Le syndicaliste soutient que l’établissement a énormément de problèmes, alors qu’il gère 90 % des urgences du pays. C’est après ce constat que le Comité syndical a demandé une amélioration en lançant un préavis de grève. Les revendications s’articulent autour du respect des engagements pris par les autorités, l’équipement, la dotation en matériels et consommables, l’amélioration des conditions de travail et le renforcement des capacités des travailleurs, la dotation à hauteur du bon fonctionnement de l’hôpital, une bonne gouvernance hospitalière. Mais le souhait le plus ardent du Comité syndical est que des solutions idoines, concrètes soient trouvées à l’issue de la réunion de conciliation.

Le syndicat exige l’exécution, en vue de leur extinction définitive, des différents protocoles d’accord signés entre le département en charge de la Santé et le Comité syndical du CHU Gabriel Touré. Les grévistes réclament aussi la diligence dans le paiement des arriérés des émoluments du personnel bi-appartenant, de prendre des mesures pérennes pour le paiement régulier sans retard des reversements des accessoires de salaire (y compris ceux de l’AMO) du personnel contractuel, d’équiper convenablement (selon les besoins des spécialités) l’ensemble des blocs opératoires dans le cadre de la réhabilitation en cours de l’hôpital et de doter l’unité de banque de sang de l’hôpital d’un local et d’équipements adéquats pour son fonctionnement.

Le syndicat demande aussi de mettre à la disposition du personnel les matériels et produits indispensables, notamment pour le secrétariat, la bureautique et l’hygiène pour l’amélioration des conditions d’accueil, d’hospitalisation et de soins, d’améliorer les conditions de garde du personnel notamment au niveau des salles de garde et de restauration, d’assainir la gestion du CHU Gabriel Touré en impliquant les organes d’administration et de gestion régulièrement définis, de procéder sans délai au paiement des primes de responsabilité et de motivation du personnel et de doter le CHU Gabriel Touré d’un budget de subvention conséquent pour son fonctionnement.

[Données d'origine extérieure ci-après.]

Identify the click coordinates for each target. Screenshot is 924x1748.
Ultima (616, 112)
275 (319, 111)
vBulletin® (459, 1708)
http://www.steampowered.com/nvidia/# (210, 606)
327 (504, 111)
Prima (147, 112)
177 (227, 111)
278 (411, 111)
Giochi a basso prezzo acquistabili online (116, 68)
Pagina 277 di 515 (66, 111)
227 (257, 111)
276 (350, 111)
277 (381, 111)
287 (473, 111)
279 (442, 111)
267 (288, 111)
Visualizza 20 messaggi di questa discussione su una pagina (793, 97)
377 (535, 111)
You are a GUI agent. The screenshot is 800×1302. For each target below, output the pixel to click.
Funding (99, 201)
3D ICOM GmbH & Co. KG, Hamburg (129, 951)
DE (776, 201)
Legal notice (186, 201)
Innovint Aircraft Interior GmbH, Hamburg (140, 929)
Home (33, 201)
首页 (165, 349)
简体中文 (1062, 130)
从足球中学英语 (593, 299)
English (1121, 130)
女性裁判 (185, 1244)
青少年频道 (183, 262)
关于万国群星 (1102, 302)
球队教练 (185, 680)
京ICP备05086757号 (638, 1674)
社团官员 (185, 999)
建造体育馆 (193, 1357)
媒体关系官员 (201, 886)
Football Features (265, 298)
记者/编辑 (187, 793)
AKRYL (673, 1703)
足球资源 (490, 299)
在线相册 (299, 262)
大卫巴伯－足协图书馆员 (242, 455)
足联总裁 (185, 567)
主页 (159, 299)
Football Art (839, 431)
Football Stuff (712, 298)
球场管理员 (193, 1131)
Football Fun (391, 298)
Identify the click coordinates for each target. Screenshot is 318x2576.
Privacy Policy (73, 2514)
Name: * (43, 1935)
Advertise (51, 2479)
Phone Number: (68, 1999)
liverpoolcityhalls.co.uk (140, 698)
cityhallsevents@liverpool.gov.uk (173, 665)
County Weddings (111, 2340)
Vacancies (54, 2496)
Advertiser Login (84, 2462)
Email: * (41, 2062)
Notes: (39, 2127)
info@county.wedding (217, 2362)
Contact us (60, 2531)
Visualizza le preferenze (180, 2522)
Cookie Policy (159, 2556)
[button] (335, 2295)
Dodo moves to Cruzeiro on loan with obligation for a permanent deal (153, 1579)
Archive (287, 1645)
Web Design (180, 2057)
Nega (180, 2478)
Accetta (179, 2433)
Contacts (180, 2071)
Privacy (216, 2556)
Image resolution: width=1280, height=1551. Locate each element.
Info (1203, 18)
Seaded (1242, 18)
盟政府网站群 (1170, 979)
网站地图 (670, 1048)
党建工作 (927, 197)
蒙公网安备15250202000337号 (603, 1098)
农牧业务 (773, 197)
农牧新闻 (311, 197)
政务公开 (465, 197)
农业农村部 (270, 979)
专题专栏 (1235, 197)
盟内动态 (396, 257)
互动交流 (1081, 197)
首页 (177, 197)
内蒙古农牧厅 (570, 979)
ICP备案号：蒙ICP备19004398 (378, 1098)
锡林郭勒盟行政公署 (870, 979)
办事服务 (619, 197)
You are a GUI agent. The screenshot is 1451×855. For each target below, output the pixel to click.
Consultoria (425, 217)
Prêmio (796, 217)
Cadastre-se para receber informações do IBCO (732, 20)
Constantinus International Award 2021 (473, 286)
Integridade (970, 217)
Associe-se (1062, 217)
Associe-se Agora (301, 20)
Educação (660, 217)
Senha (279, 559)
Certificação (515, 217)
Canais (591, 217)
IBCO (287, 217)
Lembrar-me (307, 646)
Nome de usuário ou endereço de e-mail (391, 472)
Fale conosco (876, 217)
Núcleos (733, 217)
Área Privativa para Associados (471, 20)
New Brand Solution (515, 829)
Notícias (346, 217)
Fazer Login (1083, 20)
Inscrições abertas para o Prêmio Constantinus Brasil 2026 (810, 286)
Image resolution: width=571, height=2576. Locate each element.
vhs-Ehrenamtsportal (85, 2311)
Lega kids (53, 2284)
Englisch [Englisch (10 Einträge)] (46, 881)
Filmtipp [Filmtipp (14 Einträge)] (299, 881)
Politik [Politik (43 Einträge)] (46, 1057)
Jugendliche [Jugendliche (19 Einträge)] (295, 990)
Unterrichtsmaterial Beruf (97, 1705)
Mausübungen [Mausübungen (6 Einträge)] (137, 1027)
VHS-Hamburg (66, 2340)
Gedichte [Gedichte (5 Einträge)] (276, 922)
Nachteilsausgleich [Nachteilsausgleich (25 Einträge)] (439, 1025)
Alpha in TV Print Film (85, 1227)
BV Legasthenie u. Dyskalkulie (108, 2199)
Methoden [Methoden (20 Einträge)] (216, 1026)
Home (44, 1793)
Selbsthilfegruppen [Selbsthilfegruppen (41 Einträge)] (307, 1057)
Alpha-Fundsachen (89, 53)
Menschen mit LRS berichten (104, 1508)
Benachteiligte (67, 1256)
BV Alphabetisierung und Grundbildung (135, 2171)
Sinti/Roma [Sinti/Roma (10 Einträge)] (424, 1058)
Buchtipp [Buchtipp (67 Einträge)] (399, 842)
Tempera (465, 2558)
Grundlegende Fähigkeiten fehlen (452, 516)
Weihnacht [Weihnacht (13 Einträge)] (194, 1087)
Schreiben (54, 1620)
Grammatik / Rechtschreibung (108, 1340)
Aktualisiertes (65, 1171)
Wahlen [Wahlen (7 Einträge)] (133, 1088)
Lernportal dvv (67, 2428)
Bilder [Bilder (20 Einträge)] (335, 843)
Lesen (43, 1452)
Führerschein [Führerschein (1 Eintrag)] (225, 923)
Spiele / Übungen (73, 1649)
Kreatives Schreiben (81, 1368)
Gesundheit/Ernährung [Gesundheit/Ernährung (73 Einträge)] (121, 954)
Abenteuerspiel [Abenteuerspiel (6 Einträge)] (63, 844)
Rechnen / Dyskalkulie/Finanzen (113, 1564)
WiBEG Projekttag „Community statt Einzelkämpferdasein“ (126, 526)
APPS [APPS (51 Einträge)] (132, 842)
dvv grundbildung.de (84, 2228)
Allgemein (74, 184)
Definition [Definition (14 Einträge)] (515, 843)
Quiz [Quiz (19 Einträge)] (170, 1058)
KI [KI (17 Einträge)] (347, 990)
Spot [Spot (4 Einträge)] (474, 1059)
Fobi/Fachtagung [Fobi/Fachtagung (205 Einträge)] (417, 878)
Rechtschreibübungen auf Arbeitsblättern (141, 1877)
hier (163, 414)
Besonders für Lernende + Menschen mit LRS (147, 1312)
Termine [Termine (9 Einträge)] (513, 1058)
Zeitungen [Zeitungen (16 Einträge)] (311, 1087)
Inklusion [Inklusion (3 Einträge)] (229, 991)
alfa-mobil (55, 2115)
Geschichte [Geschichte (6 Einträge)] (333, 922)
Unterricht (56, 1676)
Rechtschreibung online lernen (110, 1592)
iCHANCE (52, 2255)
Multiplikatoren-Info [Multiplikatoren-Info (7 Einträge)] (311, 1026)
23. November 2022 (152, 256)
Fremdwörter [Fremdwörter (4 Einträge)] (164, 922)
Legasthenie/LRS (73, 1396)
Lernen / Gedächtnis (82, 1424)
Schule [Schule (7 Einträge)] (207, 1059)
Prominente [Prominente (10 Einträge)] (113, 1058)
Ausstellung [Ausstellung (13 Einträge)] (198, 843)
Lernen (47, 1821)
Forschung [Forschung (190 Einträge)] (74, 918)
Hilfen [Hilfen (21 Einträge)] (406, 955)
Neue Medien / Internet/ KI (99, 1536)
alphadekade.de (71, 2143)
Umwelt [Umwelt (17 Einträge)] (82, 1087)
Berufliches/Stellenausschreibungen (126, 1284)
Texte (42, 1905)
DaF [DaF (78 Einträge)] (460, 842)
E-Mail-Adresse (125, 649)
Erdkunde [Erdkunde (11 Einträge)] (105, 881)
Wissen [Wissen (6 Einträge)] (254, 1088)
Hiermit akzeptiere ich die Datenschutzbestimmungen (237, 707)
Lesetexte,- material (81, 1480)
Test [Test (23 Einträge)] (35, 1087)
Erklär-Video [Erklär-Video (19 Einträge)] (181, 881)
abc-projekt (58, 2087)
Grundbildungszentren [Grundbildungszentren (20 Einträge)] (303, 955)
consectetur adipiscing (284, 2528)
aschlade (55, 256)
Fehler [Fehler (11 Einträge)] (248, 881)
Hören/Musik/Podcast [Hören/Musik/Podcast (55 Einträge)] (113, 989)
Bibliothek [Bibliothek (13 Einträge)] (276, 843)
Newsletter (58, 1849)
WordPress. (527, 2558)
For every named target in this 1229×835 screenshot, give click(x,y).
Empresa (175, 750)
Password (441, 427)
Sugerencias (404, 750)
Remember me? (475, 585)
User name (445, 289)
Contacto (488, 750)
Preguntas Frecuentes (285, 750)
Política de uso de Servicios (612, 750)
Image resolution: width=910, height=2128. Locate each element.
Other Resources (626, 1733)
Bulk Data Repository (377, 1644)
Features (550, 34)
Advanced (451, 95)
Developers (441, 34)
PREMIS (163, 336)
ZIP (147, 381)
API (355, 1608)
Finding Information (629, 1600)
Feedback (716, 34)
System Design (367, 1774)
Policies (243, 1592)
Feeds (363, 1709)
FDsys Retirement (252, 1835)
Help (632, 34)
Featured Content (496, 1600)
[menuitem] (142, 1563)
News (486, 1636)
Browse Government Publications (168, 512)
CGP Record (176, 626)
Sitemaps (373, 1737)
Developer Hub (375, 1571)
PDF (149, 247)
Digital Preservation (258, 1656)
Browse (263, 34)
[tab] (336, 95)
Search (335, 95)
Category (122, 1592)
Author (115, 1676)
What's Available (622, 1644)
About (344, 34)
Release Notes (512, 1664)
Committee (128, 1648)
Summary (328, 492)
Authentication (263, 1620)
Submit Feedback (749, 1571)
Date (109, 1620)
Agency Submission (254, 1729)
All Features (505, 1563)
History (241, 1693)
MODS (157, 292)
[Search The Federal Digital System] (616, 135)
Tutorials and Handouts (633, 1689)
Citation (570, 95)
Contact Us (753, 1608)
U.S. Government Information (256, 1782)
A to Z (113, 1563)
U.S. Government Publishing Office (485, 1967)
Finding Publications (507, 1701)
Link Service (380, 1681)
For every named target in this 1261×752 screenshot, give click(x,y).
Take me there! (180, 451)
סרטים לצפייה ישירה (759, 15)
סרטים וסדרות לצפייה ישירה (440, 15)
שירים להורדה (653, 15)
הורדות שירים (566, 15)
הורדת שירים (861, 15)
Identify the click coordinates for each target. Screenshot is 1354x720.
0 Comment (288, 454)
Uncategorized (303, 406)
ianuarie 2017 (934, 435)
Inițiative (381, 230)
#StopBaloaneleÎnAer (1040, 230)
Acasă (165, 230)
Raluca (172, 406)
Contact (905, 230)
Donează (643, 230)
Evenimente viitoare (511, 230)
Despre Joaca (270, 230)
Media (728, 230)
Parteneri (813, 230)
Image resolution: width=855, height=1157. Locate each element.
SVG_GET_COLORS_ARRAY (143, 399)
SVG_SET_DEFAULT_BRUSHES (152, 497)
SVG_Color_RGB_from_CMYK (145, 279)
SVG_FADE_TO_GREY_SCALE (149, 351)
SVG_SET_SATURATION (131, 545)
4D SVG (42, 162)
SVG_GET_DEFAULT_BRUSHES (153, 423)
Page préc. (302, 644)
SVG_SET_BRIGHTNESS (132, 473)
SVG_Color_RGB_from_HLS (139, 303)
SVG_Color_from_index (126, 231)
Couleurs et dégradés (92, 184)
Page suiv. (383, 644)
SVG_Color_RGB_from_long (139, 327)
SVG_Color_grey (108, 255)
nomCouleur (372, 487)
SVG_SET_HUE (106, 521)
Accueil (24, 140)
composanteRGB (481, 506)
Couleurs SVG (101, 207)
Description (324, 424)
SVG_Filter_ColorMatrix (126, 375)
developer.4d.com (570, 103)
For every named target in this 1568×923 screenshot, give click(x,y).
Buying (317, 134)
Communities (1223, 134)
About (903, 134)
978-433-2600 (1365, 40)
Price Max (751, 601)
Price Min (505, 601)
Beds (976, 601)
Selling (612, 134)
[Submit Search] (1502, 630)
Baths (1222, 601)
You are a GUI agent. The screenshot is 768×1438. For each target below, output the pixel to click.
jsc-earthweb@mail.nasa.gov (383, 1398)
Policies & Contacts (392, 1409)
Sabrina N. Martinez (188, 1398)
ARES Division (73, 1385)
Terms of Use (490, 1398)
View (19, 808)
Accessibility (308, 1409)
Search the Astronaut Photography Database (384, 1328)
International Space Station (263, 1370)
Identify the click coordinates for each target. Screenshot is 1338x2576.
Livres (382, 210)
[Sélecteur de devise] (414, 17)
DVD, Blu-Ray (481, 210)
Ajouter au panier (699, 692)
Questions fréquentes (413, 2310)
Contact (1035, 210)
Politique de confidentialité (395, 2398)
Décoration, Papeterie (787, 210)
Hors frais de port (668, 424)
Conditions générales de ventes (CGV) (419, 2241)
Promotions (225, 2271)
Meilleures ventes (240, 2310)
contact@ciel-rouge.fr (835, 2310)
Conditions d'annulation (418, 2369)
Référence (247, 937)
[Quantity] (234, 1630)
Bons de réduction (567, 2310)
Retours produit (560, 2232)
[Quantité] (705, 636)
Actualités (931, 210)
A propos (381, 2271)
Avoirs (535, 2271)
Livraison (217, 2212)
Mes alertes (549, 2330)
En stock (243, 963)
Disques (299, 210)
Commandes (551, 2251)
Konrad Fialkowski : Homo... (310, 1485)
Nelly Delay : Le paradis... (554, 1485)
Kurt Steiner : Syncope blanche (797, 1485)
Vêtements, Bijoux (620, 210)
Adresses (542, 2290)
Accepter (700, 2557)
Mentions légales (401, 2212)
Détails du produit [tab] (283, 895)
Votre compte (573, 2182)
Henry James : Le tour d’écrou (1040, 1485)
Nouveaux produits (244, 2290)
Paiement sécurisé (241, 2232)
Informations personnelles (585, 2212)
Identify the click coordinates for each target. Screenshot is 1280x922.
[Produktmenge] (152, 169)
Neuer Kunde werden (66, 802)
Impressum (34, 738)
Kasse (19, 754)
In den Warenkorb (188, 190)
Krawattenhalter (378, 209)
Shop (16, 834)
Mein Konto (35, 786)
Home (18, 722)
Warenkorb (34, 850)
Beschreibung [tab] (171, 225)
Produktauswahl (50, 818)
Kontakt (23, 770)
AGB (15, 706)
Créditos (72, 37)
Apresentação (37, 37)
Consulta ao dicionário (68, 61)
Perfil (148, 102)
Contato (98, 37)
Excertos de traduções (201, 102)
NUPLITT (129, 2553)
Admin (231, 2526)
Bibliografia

Le syndicaliste Djimé Kanté précise que tous les points seront négociables sauf quatre. Ce sont des questions relatives au budget de l’hôpital, au salaire du personnel bi-appartenant, à la gestion du petit matériel bureautique et des consommables, mais aussi à la restauration. S’agissant du premier point, il révèle que le budget de l’établissement est en baisse depuis des années. « Le CHU Gabriel Touré a connu des restrictions budgétaires drastiques à telle enseigne que nous sommes en droit de penser à une mort programmée de cet hôpital. Pour preuve, le budget de 2017 était de 856 797 000 Fcfa. En 2018, il était de 603 754 863 Fcfa. Cette année, le budget s’élève à 302 417 000 Fcfa dont 105 millions seulement ouverts courant 1er semestre 2019 », détaille le syndicaliste.

Pour lui, il faudra un budget conséquent pour rehausser le niveau de l’hôpital. Le salaire du personnel bi-appartenant n’est pas assuré à souhait et le petit matériel bureautique ainsi que les consommables font défaut. Pour la restauration, les négociations à ce niveau n’ont pas abouti.
S’agissant de l’accueil, le syndicaliste estime qu’il faudra nécessairement l’améliorer. C’est pourquoi il propose de remplacer les hommes en uniforme par des agents de santé. « Nous voulons une infirmière qui puisse soulager le patient dès la porte », suggère-t-il. Le service minimum est assuré.